#### GIVEN DATA ####

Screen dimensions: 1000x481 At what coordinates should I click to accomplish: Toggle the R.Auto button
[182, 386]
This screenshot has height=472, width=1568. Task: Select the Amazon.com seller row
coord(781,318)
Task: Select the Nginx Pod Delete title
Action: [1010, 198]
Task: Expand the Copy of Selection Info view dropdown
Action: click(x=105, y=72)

####
#### GIVEN DATA ####

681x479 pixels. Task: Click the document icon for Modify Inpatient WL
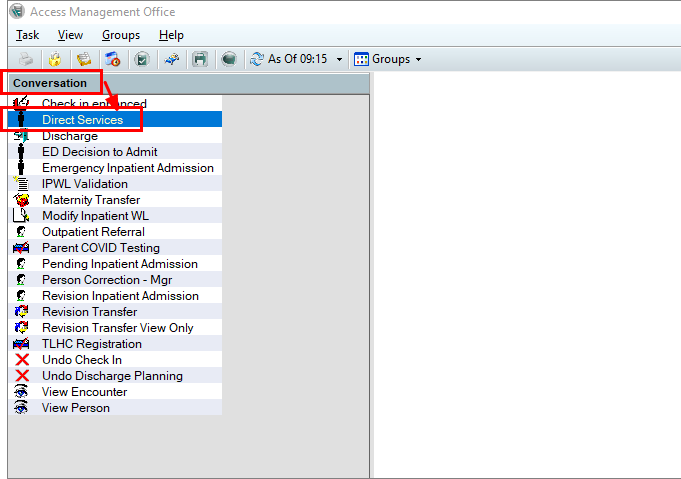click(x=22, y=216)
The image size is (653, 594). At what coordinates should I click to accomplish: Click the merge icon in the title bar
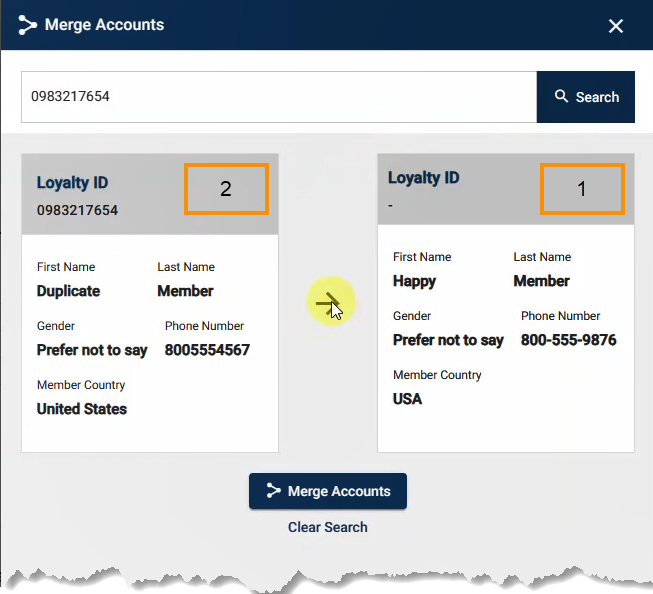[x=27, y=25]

####

**EXERCISE REQUIREMENTS:** Can you reproduce the material word for word, starting at the line containing "Screen dimensions: 1000x481" and ending at the line containing "Action: click(x=105, y=72)"?

**RESULT:**
Screen dimensions: 1000x481 At what coordinates should I click to accomplish: Toggle the R.Auto button
[182, 386]
This screenshot has height=472, width=1568. Task: Select the Amazon.com seller row
coord(781,318)
Task: Select the Nginx Pod Delete title
Action: [1010, 198]
Task: Expand the Copy of Selection Info view dropdown
Action: click(x=105, y=72)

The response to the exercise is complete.